I’ve seen it happen over and over again. A company that made incredible early hires suddenly starts misfiring. The bar drops. The culture gets murky. And everyone wonders what went wrong.
What went wrong is that the people making hiring decisions were never taught how to make them.
Culture Is the Through-Line
There’s another layer here too: values.
If your company doesn’t have clearly defined values, or worse, has them written on a wall somewhere but no one can actually speak to them, how do you expect your hiring managers to attract the right people?
Candidates are evaluating you as much as you’re evaluating them. And if your interviewers can’t articulate what you stand for, what the culture feels like, what success looks like here, you’re going to lose the best ones. And hire the wrong ones.
Hiring isn’t just about skills and experience. It’s about fit. And fit requires clarity.
Own It Like It’s the Most Important Part of Your Job
Because it is.
I don’t care how big your company gets or how great your recruiting team is: The people you hire are going to work for you. They’re going to be in your meetings, on your projects, shaping your outcomes.
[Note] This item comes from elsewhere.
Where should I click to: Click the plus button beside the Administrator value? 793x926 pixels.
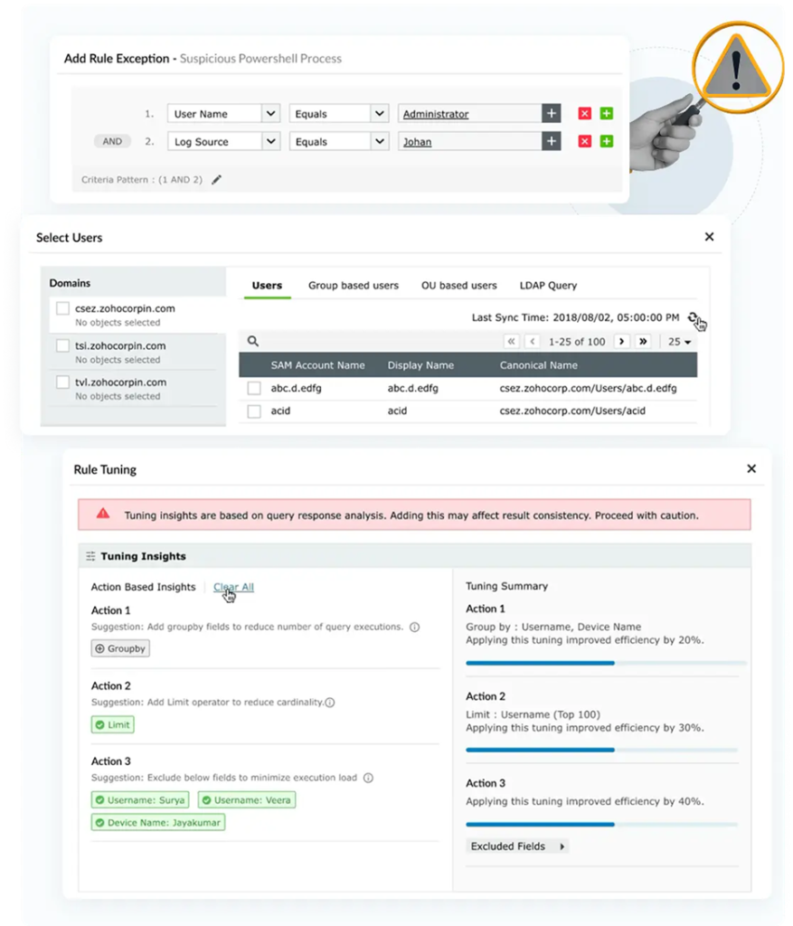point(551,114)
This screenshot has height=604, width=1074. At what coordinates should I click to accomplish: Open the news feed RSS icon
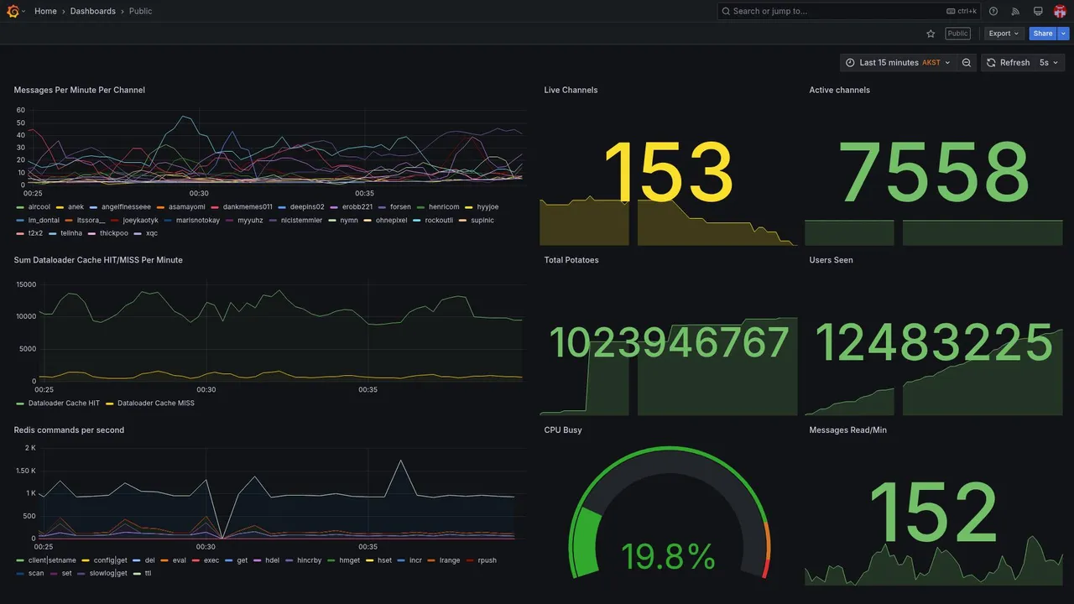coord(1015,11)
The recruiter isn’t going to manage them. You are.
So why would you treat the decision like it’s someone else’s responsibility?
Great companies treat hiring as a leadership function, not an HR function. They build systems, but they never fully let go. The best founders I know are still in final rounds. Still teaching their managers how to interview. Still reinforcing what “great” looks like.
If you do nothing else in 2026, hire better.
Not “technically better.” Not “faster.” Better.
Be in the room. Teach the people around you. Define your culture so clearly that anyone on your team can speak to it.
Delegate hiring at your peril. Because in the end, those people don’t work for recruiting.
They work for you.
This post was inspired by a conversation on the Hiring Room podcast. You can listen to the full episode here when it’s released.


Brilliant breakdown of the delegation trap in hiring. The point about 'delegation without teaching is just abandonment' really hits home becuase I've seen this exact pattern play out at multiple startups. Once the recruiting team takes over, the quality bar slowly erodes and no one understands why culture feels off. I learned the hard way that staying in the room for final rounds keeps everyone calibrated on what great actualy looks like.